NOBLNG Posted February 14 Posted February 14 (edited) I am sectioning a ‘51 Chevy. I got the panels tacked back in place with Tamiya solvent and bits of styrene and CA. Due to a poor cut, I have a fairly large gap in spots. I’m not fond of the idea of filling the cracks with CA or putty. For access to the interior joint, I made this little scraper from 1/16” stainless tig rod and chucked it in my pin vise. I also made one 90 degrees to this one for the vertical seams. After gouging out the seam I glued in some 1/16 Evergreen half round with copious amounts of Tamiya thin cement and smushed it into the trough. When it’s good and dry I will do the same to the exterior. On the exterior, I can use the butt end of a drill bit. Some places I can get away with nothing or .020” round for filler and some I need .060” half round.😳 Edited February 25 by NOBLNG 2 2
Jim Dodson Posted February 14 Posted February 14 Whenever I see topics about filling seams I flash back to my young and stupid days, you know yesterday LOL when I used too much solvent based putty in one location and by the time it had dried I had a massive warp in the piece. Be cautious with any kind of solvent based solution. 2
NOBLNG Posted February 14 Author Posted February 14 (edited) On 2/14/2025 at 3:26 PM, Jim Dodson said: Whenever I see topics about filling seams I flash back to my young and stupid days, you know yesterday LOL when I used too much solvent based putty in one location and by the time it had dried I had a massive warp in the piece. Be cautious with any kind of solvent based solution. Believe me I know what you mean. 😬 On my ‘41 Plymouth I used a thick layer of Sprue Goo underneath and softened the entire top surface of the front fenders. This is much more localized. Edited February 17 by NOBLNG 1
dmthamade Posted February 15 Posted February 15 Yup!! Any time i've had a big gap to fill, i've used stretched sprue or rod stock with thin cement. Gives a much stronger weld than filler putty or CA. Gouging or "V" ing out the joint then filling is like MIG or ARC welding, gives better penetration=stronger weld. Don 1 1
NOBLNG Posted February 15 Author Posted February 15 No putty on the section seam yet.

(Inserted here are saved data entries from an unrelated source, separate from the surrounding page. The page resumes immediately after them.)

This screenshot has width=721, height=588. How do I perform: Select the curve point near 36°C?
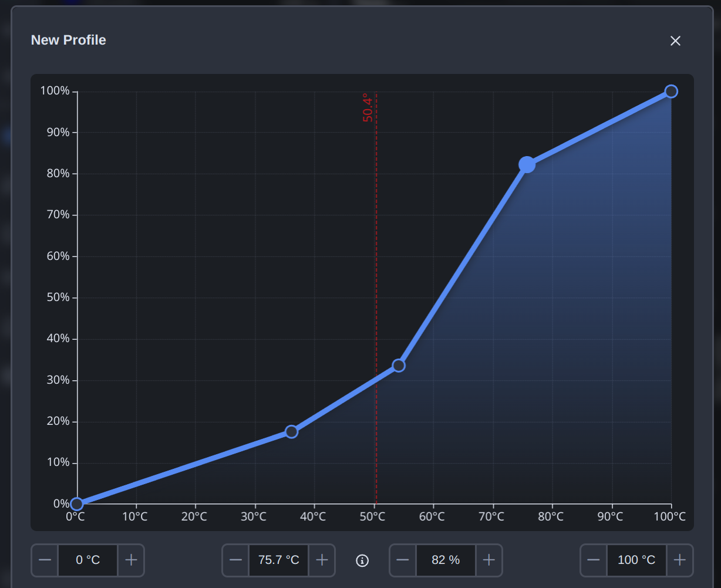pyautogui.click(x=291, y=431)
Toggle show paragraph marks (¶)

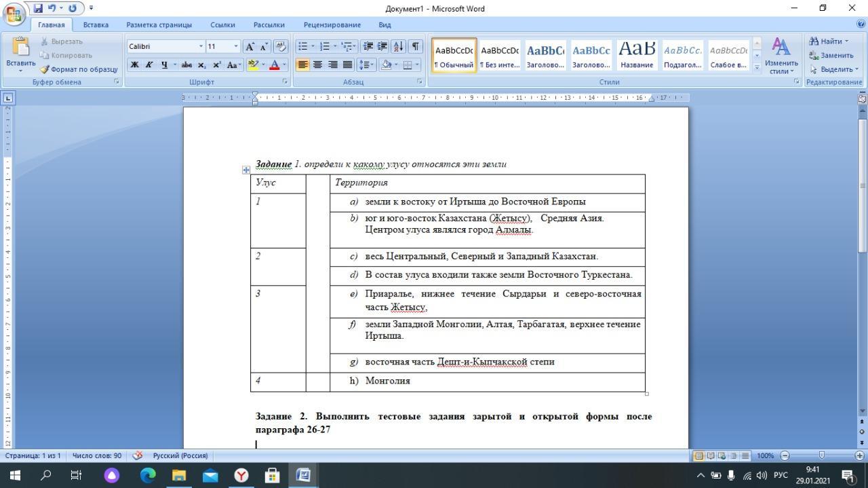tap(415, 46)
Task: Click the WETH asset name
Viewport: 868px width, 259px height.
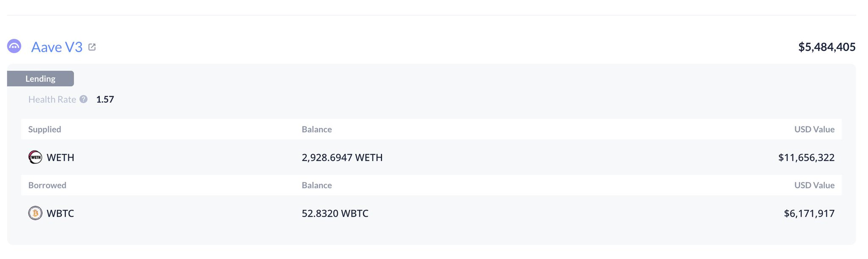Action: (x=60, y=158)
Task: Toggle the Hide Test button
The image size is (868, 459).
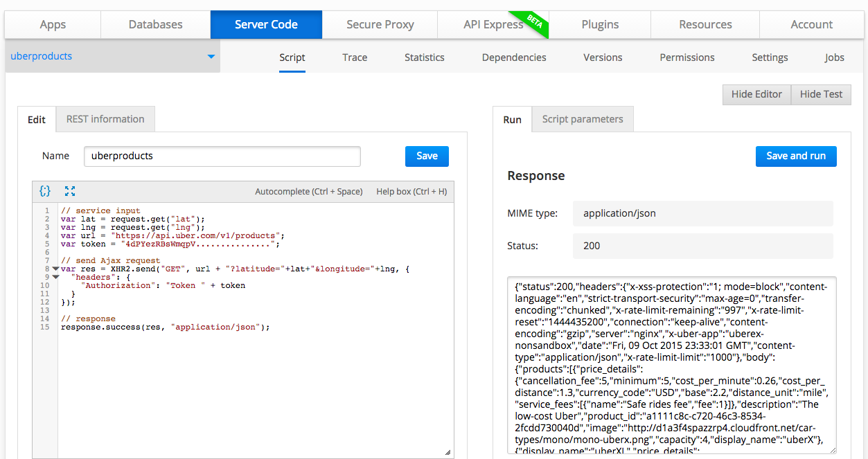Action: click(821, 95)
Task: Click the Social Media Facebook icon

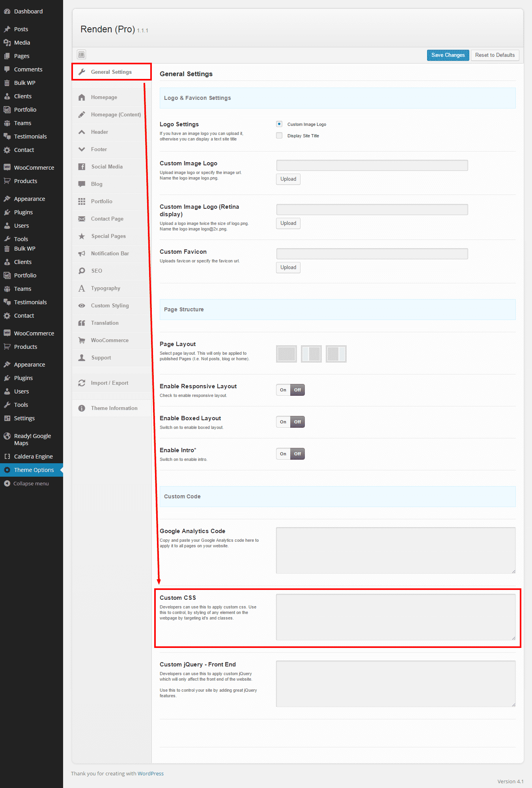Action: point(82,167)
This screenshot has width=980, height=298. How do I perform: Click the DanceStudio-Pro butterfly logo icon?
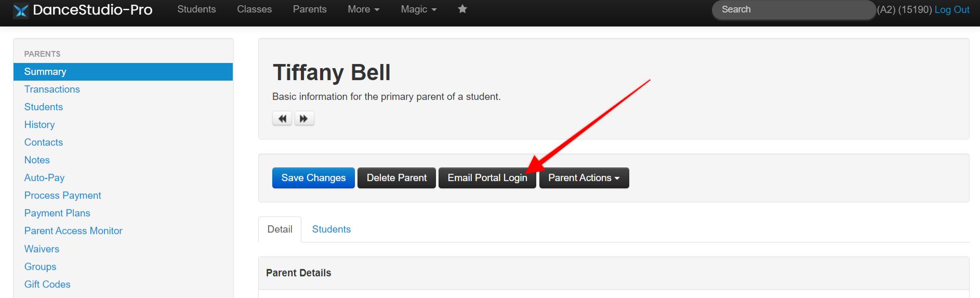[20, 10]
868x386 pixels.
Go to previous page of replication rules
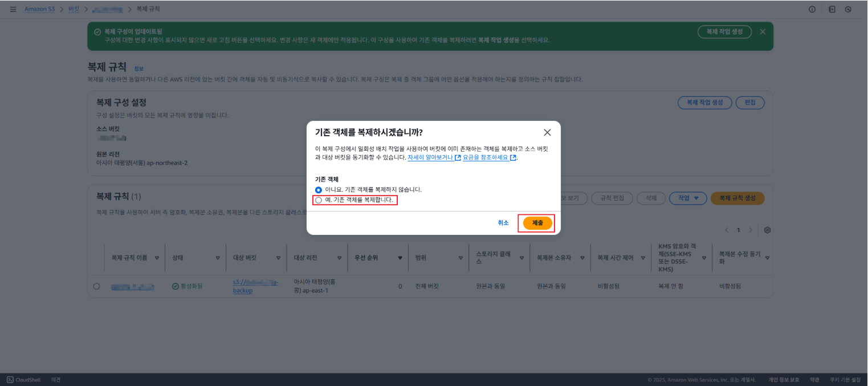[x=727, y=230]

It will take a skim coat in a few spots…mostly because the two panels weren’t exactly level. 5
Mark Posted February 17 Posted February 17 That sectioning job looks great, it reminds me of that 1:1 early Fifties Oldsmobile that Valley Custom built. Regarding the sprue filler: I was big into that stuff and did use it properly (not winding up with warpage due to its shrinking while setting) but have since moved on to epoxy putty. Pick a good one (white Milliput ain't bad) and apply it properly, and it's great. It's the closest thing to the styrene itself when it comes to trying to scratch in panel lines, which is one part of these jobs that I don't look forward to. 2
bobss396 Posted February 18 Posted February 18 When I do something similar, on yhe hidden side, I use fingernail wrap material on the seams. It has an adhesive backing, stick it on and use a thin CA glue over it. Strong like bull 💪. 1
customline Posted February 18 Posted February 18 7 hours ago, bobss396 said: When I do something similar, on yhe hidden side, I use fingernail wrap material on the seams. It has an adhesive backing, stick it on and use a thin CA glue over it. Strong like bull 💪. I just ordered a roll on Amazon. It's 1 1/2" wide and 40" long. Lifetime supply (for me) for 4 bucks. Great tip, Bob! Thanks! 👍......I hope I bought the right stuff. 😞 1
Mattilacken Posted February 19 Posted February 19 Neat sectioning! and that tecunice seems good! What i have com to use latley is CA and bakingpowder/bikarbonat. That makes for a stong bond as well and wont usaly break of that easily. 1
bobss396 Posted February 19 Posted February 19 16 hours ago, customline said: I just ordered a roll on Amazon. It's 1 1/2" wide and 40" long. Lifetime supply (for me) for 4 bucks. Great tip, Bob! Thanks! 👍......I hope I bought the right stuff. 😞 I bought one small box of the stuff and it lasted 20 years, I bought another box recently.. it may outlast ME. I find lots of cool stuff in beauty-supply shops.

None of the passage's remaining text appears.